Extreme heat is the leading weather-related killer in the United States. Vulnerability to extreme heat has previously been identified and mapped in urban areas to improve heat morbidity and mortality prevention efforts. However, only limited work has examined vulnerability outside of urban locations. This study seeks to broaden the geographic context of earlier work and compute heat vulnerability across the state of Georgia, which offers diverse landscapes and populations with varying sociodemographic characteristics. Here, a modified heat vulnerability index (HVI) developed by Reid et al. is used to characterize vulnerability by county.
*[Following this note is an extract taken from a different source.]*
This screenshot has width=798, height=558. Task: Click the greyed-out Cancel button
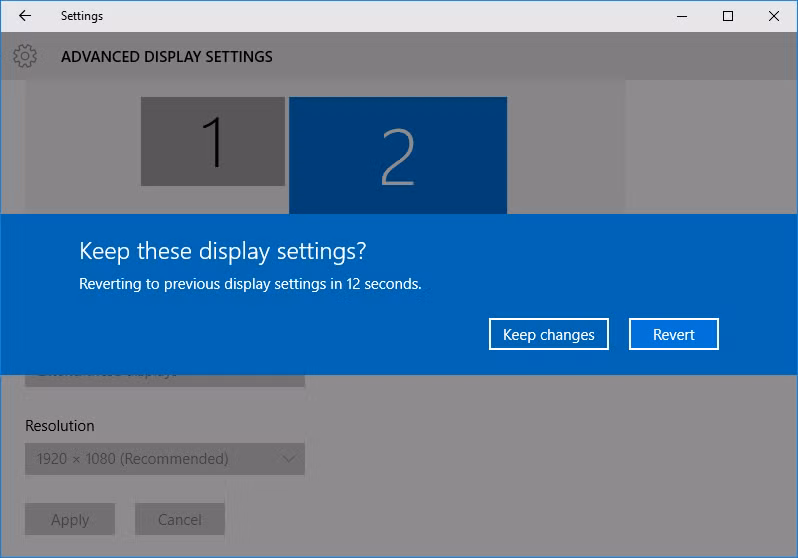coord(180,519)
About half of counties with the greatest heat vulnerability index scores contain the larger cities in the state (i.e., Athens, Atlanta, Augusta, Columbus, Macon, and Savannah), while the other half of high-vulnerability counties are located in more rural counties clustered in southwestern and east-central Georgia. The source of vulnerability varied between the more urban and rural high-vulnerability counties, with poverty and population of nonwhite residents driving vulnerability in the more urban counties and social isolation/population of elderly/poor health the dominant factor in the more rural counties. Additionally, the effectiveness of the HVI in identifying vulnerable populations was investigated by examining the effect of modification of the vulnerability index score with mortality during extreme heat. Except for the least vulnerable categories, the relative risk of mortality increases with increasing vulnerability. For the highest-vulnerability counties, oppressively hot days lead to a 7.7% increase in mortality.